Simulated annealing: Difference between revisions

Revision as of 19:42, 12 December 2024

Author: Gwen Zhang (xz929), Yingjie Wang (yw2749), Junchi Xiao (jx422), Yichen Li (yl3938), Xiaoxiao Ge (xg353) (ChemE 6800 Fall 2024)

Stewards: Nathan Preuss, Wei-Han Chen, Tianqi Xiao, Guoqing Hu

Introduction

Simulated annealing (SA) is a probabilistic optimization algorithm inspired by the metallurgical annealing process, which reduces defects in a material by controlling the cooling rate to achieve a stable state.^[1] The core concept of SA is to allow algorithms to escape the constraints of local optima by occasionally accepting suboptimal solutions. This characteristic enables SA to find near-global optima in large and complex search spaces.^[2] During the convergence process, the probability of accepting a suboptimal solution diminishes over time.

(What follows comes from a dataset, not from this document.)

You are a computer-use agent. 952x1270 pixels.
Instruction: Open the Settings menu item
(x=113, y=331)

SA is widely applied in diverse fields such as scheduling,^[3] machine learning, and engineering design, and is particularly effective for combinatorial optimization problems that are challenging for deterministic methods.^[4] First proposed in the 1980s by Kirkpatrick, Gelatt, and Vecchi, SA demonstrated its efficacy in solving various complex optimization problems through its analogy to thermodynamics.^[5] Today, it remains a powerful heuristic often combined with other optimization techniques to enhance performance in challenging problem spaces.

Algorithm Discussion

Formal Description of the Algorithm

SA is a probabilistic technique for finding approximate solutions to optimization problems, particularly those with large search spaces. Inspired by the annealing process in metallurgy, the algorithm explores the solution space by occasionally accepting worse solutions with a probability that diminishes over time. This reduces the risk of getting stuck in local optima and increases the likelihood of discovering the global optimum.

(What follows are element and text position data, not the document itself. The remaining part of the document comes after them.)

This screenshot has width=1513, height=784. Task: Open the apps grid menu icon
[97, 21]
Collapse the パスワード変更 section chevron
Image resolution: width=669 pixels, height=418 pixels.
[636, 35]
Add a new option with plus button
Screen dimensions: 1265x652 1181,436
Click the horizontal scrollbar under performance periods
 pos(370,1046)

The basic steps of the SA algorithm are as follows:

Initialization: Begin with an initial solution $s_{0}$ and an initial temperature $T_{0}$ .
Iterative Improvement: While the stopping criteria are not met:
- Generate a new solution $s_{new}$ in the neighborhood of the current solution s.
- Calculate the difference in objective values $\Delta E=f(s_{new})-f(s)$ , where $f$ is the objective function.
- If $\Delta E<0$ (i.e., $s_{new}$ is a better solution), accept $s_{new}$ as the current solution.
- If $\Delta E>0$ , accept $s_{new}$ with a probability $P=\exp \left(-{\frac {\Delta E}{T}}\right)$ .
- Update the temperature $T$ according to a cooling schedule, typically $T=\alpha \cdot T$ , where $\alpha$ is a constant between 0 and 1.
Termination: Stop the process when the temperature falls below a minimum threshold , or after a predefined number of iterations. The best solution encountered is returned as the approximate optimum.

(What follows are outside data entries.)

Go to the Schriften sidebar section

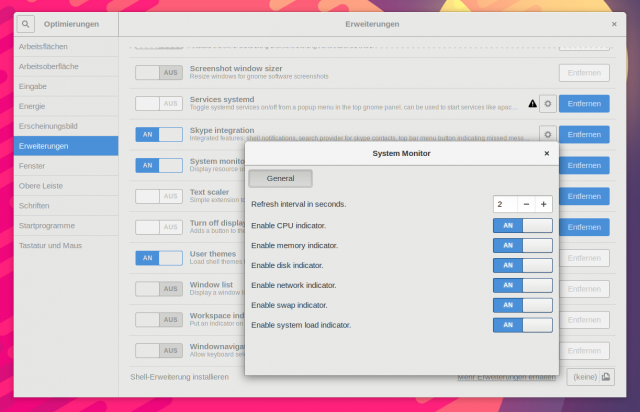[x=58, y=205]
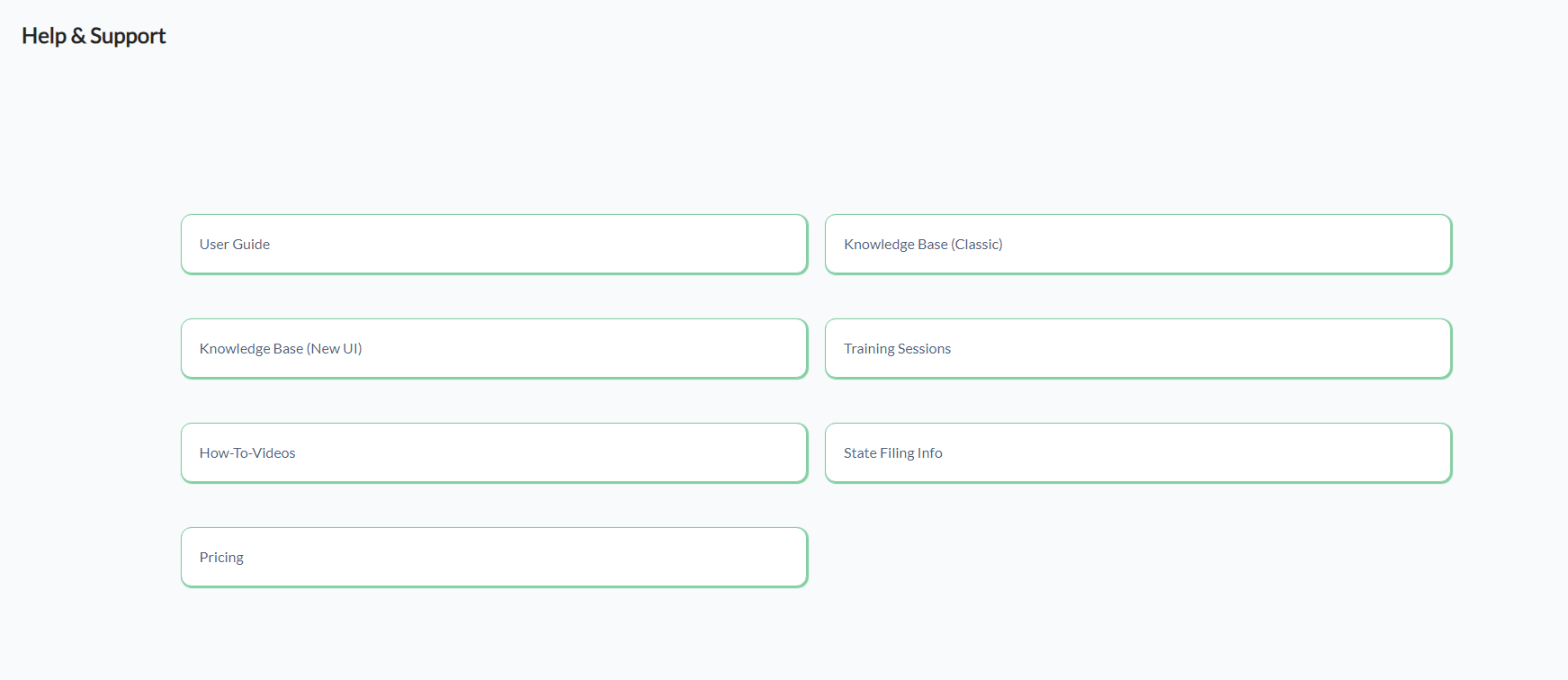1568x680 pixels.
Task: Go to Training Sessions
Action: (x=1138, y=348)
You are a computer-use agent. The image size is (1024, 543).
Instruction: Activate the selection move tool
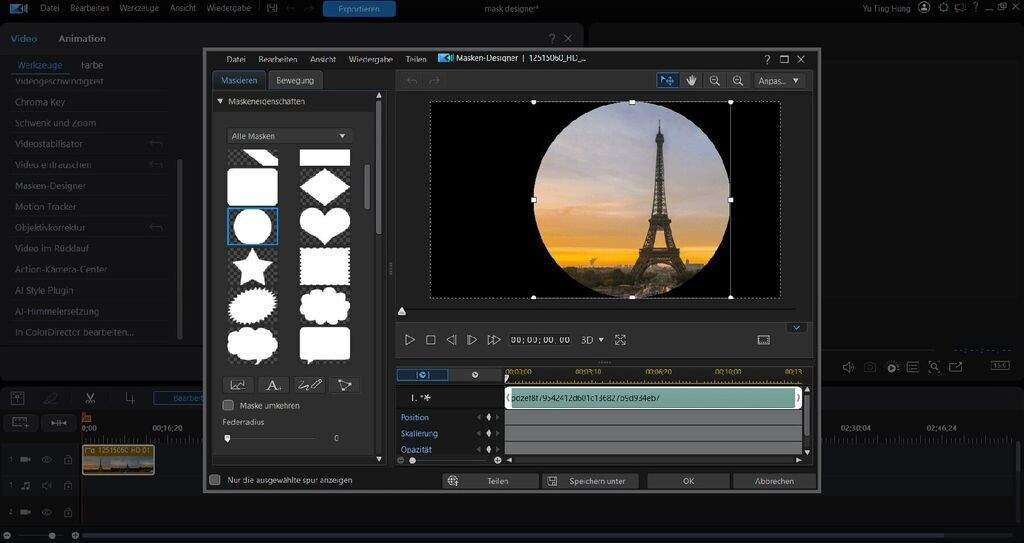[667, 80]
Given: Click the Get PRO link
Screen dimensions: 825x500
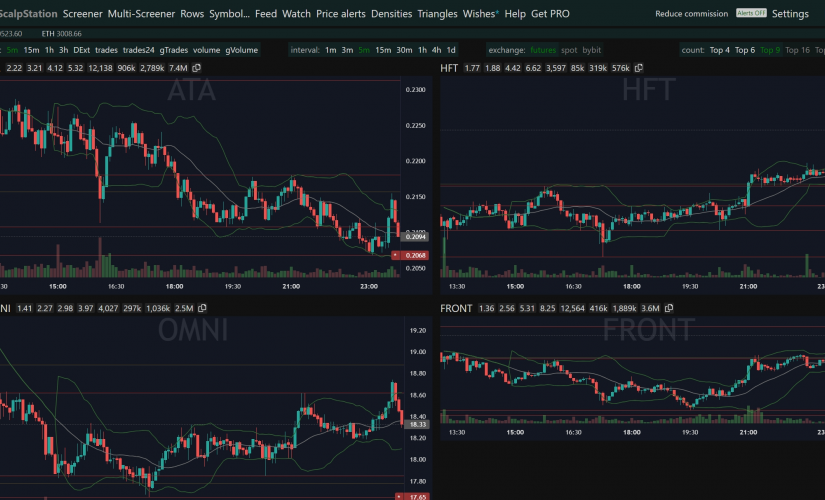Looking at the screenshot, I should (x=550, y=14).
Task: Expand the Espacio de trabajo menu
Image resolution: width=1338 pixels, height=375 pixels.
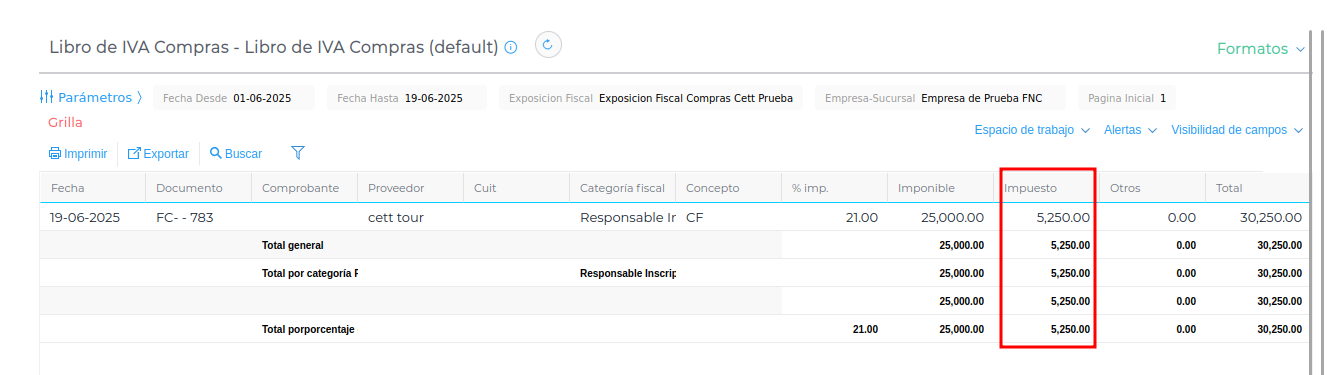Action: tap(1031, 130)
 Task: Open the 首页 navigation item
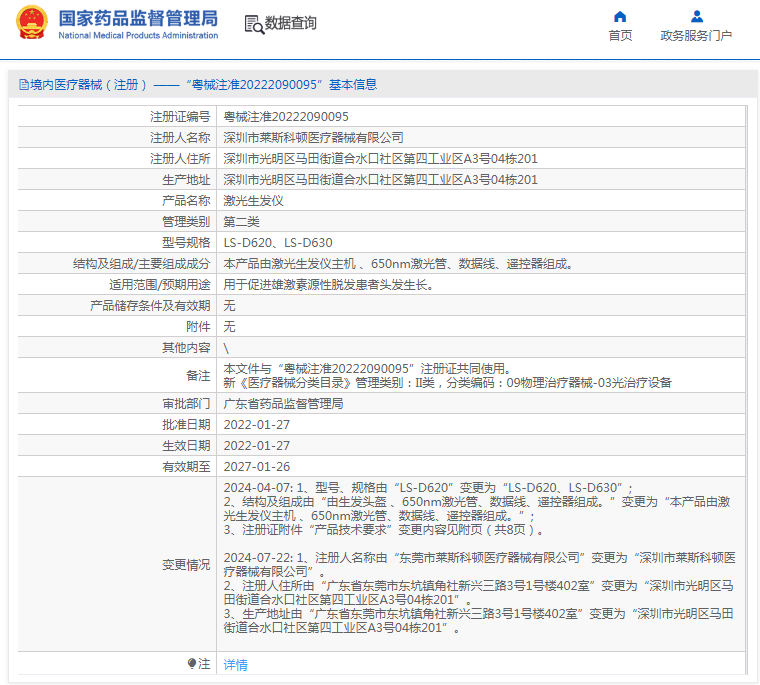pos(620,36)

Pseudocode for Simulated Annealing

def SimulatedAnnealing(f, s_0, T_0, alpha, T_min):
    s_current = s_0
    T = T_0
    while T > T_min:
        s_new = GenerateNeighbor(s_current)
        delta_E = f(s_new) - f(s_current)
        if delta_E < 0 or Random(0, 1) < math.exp(-delta_E / T):
            s_current = s_new
        T = alpha * T
    return s_current

Assumptions and Conditions

Objective Function Continuity

The objective function $f$ is assumed to be defined and continuous in the search space.

Cooling Schedule

The cooling schedule, typically geometric, determines how $T$ decreases over iterations. The cooling rate $\alpha$ affects the convergence speed and solution quality.

Acceptance Probability

Based on the Metropolis criterion, the probability $P=\exp \left(-{\frac {\Delta E}{T}}\right)$ allows the algorithm to accept worse solutions initially, encouraging broader exploration.

Termination Condition

SA terminates when $T$ falls below $T_{min}$ or when a predefined number of iterations is reached.

Numerical Examples

The Ising model is a classic example from statistical physics and in order to reach its optimal state, we can use Simulated Annealing (SA) to reach a minimal energy state.^[6] In the SA approach, we start with a high "temperature" that allows random changes in the system’s configuration, which helps explore different arrangements of spins. As the temperature lowers, the algorithm gradually favors configurations with lower energy, eventually "freezing" into a low-energy state.

Problem Setup

Consider a small $2\times 2$ grid of spins, where each spin can be either $+1$ or $-1$ . The energy of the system is determined by the Hamiltonian: $E=-J\sum _{\langle i,j\rangle }S_{i}S_{j}$ , where $J$ is a coupling constant (set to 1 for simplicity), $s_{i}$ and $s_{j}$ are neighboring spins, and the summation is over nearest neighbors. The goal is to minimize $E$ , achieved when all spins are aligned.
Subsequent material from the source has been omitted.